**Word and element location records**
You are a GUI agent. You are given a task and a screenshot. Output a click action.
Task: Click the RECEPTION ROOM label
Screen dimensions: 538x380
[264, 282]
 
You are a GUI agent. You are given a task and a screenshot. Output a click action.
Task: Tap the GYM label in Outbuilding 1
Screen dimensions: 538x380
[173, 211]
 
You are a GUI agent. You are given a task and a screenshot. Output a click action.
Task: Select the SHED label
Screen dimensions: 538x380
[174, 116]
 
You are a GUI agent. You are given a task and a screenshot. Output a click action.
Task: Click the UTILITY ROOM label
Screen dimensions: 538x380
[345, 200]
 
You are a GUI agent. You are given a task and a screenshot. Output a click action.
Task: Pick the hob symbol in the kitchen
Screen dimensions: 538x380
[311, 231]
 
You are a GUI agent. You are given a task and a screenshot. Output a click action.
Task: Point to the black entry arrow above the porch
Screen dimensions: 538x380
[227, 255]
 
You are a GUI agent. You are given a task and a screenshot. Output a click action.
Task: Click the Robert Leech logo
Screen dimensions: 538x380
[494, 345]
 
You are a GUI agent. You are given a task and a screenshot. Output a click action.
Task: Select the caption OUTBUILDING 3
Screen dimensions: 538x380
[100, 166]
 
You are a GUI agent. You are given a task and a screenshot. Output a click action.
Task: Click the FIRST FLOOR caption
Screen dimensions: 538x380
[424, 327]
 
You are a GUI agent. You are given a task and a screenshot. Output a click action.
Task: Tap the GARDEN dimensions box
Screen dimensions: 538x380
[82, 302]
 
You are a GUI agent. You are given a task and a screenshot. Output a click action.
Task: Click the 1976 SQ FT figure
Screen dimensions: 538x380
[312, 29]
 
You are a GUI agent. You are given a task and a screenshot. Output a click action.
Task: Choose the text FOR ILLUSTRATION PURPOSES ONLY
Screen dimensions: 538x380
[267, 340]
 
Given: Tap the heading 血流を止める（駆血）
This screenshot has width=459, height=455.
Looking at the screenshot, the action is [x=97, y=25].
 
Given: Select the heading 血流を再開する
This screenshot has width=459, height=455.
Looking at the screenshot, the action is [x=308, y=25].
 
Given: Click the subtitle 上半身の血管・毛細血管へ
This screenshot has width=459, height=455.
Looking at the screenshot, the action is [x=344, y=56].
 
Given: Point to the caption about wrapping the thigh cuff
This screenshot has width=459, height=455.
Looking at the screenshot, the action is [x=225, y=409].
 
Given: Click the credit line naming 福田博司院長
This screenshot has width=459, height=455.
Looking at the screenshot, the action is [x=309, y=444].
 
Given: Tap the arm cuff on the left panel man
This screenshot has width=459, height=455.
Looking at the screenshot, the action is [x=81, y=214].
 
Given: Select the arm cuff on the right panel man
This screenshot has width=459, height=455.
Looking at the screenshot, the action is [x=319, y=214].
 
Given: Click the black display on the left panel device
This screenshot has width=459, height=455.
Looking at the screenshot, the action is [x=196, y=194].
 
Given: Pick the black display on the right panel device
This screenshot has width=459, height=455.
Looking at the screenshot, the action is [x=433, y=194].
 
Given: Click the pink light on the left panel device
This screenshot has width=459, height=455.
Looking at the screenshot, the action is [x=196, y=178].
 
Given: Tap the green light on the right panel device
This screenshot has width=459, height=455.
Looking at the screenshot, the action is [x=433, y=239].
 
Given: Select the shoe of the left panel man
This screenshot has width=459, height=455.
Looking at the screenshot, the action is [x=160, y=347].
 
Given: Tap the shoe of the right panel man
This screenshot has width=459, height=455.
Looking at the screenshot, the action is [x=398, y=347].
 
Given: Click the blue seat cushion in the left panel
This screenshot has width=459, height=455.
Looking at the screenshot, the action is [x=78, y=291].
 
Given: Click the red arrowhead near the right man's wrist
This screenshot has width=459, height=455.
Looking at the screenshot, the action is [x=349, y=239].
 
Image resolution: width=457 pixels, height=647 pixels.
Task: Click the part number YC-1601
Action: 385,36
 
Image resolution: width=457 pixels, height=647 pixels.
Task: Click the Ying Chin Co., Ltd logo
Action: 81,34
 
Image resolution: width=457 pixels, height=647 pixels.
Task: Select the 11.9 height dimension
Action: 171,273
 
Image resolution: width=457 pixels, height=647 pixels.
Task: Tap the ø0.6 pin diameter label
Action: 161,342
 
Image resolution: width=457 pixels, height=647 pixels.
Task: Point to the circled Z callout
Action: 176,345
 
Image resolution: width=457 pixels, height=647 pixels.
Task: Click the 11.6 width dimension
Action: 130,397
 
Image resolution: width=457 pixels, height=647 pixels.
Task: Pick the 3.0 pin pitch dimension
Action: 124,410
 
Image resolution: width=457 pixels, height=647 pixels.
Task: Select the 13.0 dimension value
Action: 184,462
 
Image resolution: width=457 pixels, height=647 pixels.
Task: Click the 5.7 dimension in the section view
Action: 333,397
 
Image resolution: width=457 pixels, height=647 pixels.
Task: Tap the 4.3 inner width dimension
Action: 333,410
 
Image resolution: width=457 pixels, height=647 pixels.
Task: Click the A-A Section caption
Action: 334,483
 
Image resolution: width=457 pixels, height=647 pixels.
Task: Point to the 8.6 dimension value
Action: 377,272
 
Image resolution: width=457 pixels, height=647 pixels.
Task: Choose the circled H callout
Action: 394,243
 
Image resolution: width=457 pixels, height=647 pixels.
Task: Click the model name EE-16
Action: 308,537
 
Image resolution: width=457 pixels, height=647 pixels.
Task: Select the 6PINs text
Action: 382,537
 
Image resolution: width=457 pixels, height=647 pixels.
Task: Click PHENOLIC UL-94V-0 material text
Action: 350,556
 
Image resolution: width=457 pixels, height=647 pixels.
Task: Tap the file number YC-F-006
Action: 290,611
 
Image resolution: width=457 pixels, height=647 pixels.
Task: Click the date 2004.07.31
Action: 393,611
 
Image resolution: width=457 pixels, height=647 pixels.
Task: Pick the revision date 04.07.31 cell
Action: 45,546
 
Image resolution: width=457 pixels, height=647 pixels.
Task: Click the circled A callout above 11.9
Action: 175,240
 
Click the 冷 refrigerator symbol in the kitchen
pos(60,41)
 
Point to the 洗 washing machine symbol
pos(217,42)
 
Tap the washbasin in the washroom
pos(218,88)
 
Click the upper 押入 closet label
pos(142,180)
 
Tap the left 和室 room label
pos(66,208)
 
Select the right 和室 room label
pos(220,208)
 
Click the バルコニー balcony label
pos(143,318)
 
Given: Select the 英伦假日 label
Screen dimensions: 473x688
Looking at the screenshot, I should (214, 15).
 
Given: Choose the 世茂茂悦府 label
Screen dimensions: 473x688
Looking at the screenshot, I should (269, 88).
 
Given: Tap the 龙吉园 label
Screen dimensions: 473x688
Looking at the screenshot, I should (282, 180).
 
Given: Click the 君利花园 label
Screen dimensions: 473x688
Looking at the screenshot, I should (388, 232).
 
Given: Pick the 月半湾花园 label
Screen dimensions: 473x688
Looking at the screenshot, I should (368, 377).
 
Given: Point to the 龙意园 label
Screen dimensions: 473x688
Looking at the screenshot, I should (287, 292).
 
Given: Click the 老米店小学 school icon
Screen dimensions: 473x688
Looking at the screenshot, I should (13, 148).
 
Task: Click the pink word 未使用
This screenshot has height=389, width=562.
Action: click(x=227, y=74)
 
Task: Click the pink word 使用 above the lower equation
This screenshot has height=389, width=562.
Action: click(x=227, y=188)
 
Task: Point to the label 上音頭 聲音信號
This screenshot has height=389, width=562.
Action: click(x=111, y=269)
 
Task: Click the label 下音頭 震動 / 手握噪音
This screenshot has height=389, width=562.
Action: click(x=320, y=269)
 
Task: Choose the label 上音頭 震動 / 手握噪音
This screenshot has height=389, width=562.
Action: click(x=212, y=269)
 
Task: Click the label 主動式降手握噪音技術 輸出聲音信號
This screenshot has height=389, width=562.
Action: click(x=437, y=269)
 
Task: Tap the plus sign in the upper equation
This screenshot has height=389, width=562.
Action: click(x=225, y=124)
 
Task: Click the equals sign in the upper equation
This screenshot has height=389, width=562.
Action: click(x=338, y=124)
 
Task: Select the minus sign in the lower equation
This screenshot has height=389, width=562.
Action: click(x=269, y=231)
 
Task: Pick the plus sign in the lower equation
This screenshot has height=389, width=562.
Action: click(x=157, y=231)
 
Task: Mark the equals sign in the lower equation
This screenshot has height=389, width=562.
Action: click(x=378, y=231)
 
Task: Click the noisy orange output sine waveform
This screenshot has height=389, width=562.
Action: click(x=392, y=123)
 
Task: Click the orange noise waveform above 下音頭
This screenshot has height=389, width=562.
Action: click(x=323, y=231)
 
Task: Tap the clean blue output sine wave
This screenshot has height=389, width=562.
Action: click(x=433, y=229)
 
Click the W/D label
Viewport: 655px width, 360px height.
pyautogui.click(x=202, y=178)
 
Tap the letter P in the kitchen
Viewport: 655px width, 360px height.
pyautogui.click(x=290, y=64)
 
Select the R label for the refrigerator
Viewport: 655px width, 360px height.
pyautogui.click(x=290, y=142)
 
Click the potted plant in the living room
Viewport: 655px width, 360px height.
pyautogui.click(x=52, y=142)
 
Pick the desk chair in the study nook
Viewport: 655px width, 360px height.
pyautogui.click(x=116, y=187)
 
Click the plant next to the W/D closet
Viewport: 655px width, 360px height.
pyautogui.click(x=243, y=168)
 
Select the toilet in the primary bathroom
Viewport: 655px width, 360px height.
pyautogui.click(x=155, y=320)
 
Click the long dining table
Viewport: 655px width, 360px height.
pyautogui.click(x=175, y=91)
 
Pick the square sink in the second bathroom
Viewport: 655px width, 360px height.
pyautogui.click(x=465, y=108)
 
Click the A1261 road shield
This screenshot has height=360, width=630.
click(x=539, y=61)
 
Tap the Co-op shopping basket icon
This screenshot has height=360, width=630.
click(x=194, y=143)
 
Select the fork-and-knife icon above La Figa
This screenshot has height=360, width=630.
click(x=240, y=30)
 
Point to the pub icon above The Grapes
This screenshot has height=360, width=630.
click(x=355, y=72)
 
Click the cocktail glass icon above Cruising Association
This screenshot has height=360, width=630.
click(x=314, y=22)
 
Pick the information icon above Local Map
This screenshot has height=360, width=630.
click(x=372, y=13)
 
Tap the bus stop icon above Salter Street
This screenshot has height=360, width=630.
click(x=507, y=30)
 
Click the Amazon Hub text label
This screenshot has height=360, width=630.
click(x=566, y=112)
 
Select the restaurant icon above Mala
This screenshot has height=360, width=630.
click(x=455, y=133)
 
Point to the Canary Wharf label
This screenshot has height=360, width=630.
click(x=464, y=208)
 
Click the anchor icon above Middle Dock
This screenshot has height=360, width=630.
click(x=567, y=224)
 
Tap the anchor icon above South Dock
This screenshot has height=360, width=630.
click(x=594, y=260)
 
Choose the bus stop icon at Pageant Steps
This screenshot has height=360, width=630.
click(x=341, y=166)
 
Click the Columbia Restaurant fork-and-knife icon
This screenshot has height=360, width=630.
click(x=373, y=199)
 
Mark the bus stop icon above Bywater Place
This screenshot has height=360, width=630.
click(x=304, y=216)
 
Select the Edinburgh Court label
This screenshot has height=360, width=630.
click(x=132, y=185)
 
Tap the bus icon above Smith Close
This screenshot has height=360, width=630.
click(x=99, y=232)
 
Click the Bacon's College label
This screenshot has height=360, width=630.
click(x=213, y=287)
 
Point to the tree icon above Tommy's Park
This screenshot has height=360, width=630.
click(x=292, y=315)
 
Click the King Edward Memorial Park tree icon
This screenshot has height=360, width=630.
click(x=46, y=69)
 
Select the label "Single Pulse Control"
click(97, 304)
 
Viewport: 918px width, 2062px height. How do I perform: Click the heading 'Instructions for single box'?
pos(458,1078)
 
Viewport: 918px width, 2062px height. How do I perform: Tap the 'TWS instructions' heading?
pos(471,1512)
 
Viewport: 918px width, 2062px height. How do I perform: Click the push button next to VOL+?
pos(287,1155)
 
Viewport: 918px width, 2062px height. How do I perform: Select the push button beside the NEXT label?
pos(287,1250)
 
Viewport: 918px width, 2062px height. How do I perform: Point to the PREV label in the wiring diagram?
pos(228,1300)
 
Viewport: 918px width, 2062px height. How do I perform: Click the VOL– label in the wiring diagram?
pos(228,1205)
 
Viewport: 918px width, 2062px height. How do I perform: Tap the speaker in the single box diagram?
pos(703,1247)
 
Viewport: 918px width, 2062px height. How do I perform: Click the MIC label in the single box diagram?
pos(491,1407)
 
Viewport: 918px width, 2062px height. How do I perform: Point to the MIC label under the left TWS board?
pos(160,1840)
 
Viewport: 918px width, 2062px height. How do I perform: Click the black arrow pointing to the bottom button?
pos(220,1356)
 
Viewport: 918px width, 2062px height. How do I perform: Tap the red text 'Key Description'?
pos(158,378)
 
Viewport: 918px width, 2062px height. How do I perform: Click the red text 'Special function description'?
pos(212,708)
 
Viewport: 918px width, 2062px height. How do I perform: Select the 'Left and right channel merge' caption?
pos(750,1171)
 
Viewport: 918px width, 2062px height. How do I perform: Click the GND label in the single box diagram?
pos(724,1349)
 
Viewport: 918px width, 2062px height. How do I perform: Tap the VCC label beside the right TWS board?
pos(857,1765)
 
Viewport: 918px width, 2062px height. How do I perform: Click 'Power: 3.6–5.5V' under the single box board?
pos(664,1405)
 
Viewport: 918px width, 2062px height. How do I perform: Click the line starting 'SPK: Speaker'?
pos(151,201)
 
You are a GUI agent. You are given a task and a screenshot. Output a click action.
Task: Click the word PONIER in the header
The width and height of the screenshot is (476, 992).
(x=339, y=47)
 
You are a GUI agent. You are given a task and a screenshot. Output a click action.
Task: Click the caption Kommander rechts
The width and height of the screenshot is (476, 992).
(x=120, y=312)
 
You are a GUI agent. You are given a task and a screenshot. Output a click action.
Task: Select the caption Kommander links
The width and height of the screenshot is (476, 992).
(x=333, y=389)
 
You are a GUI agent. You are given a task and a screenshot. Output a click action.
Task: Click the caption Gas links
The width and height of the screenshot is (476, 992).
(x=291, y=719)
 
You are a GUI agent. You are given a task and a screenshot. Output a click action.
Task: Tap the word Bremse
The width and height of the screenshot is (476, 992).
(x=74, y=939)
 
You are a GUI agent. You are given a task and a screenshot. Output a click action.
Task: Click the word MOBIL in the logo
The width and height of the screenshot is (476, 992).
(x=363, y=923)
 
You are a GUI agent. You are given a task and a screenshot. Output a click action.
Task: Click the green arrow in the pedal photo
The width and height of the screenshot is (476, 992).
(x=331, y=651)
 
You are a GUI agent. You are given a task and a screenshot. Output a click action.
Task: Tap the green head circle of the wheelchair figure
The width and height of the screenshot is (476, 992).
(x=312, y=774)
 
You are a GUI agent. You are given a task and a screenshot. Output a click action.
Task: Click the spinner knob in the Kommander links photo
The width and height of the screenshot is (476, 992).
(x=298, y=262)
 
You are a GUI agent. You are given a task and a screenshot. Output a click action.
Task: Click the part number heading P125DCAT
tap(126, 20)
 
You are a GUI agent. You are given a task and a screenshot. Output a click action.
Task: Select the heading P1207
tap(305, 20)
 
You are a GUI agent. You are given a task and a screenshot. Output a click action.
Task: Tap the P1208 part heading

**GIVEN REQUEST**
Find every line in the records above that contains the string "number", and copy each of those lines.

**OUTPUT**
Task: Click the part number YC-1601
Task: Tap the file number YC-F-006
Task: Click the part number heading P125DCAT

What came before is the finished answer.